** START OF Excerpted records **

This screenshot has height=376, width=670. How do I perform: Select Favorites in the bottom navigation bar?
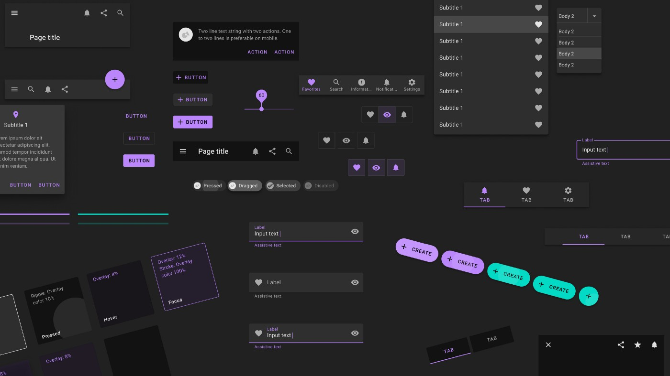point(311,85)

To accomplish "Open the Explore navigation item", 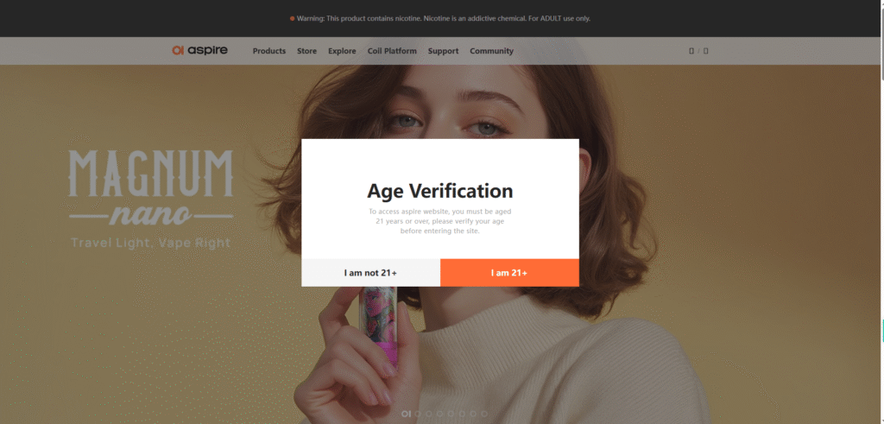I will pos(342,51).
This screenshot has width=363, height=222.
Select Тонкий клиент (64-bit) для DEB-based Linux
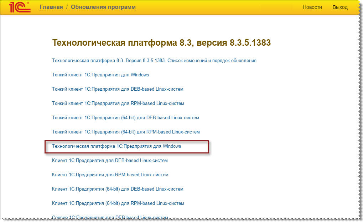125,117
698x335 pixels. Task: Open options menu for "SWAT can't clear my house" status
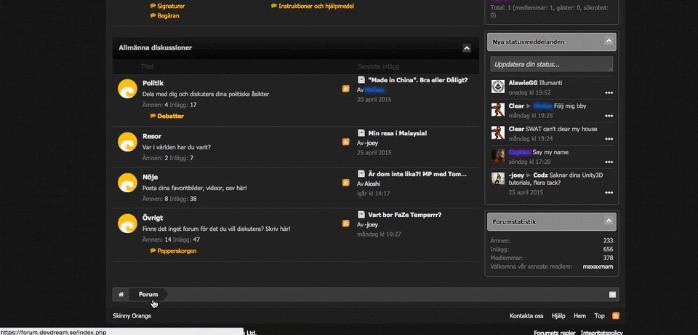(x=609, y=138)
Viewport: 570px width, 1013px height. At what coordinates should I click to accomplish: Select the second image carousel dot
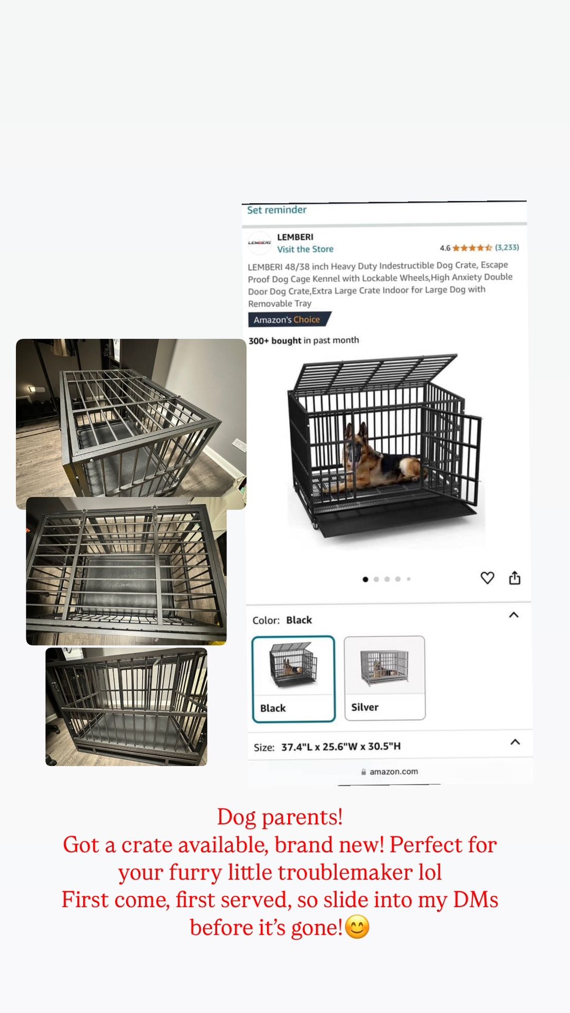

** END OF Excerpted records **

Reproduce the rows in the stretch from the line containing "This screenshot has width=363, height=222." through the line containing "(x=609, y=138)", changing "options menu" to "context menu" and leaving everything else as it stands. Omit the pictures from your answer.

This screenshot has width=363, height=222.
Select Тонкий клиент (64-bit) для DEB-based Linux
125,117
698x335 pixels. Task: Open context menu for "SWAT can't clear my house" status
(x=609, y=138)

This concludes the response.